SeongryongJung/Qwen3-4B-Chemistry-GRPO
SeongryongJung/Qwen3-4B-Chemistry-GRPO is a 4 billion parameter Qwen3-based language model fine-tuned by SeongryongJung using GRPO on a chemistry-specific dataset. This model is specialized for chemistry-related tasks, demonstrating a validation performance of 66.58% on the SciKnowEval chemistry split. It is designed to excel in applications requiring nuanced understanding and generation within the field of chemistry.
Loading preview...
Model Overview
SeongryongJung/Qwen3-4B-Chemistry-GRPO is a specialized 4 billion parameter language model, fine-tuned from the Qwen/Qwen3-4B base model. Its development focused on enhancing performance in chemistry-related tasks through the application of the GRPO (Generalized Reinforcement Learning from Policy Optimization) method on the chemistry split of a dataset.

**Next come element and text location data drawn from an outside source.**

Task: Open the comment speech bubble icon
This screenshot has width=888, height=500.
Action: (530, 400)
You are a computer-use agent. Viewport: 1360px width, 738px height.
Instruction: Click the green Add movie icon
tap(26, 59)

Key Capabilities & Performance
This model is specifically optimized for chemistry applications. Its validation performance was measured using the val-aux/sciknoweval/reward/mean@16 metric, achieving a peak of 66.58% at step 100. This indicates its proficiency in handling complex chemistry-specific queries and tasks. The training process involved 100 steps, with performance steadily improving throughout.
Use Cases
- Chemistry-specific problem solving: Ideal for tasks requiring deep knowledge in chemistry.
- Research and development: Can assist in generating or analyzing chemical information.
- Educational tools: Potentially useful for creating chemistry-focused learning resources.
Technical Details
The model weights are the final global_step_100/actor checkpoint, converted from VERL FSDP shards to the Hugging Face format. The fine-tuning process was tracked via a W&B run (run-20260629_124519-qs487q2t).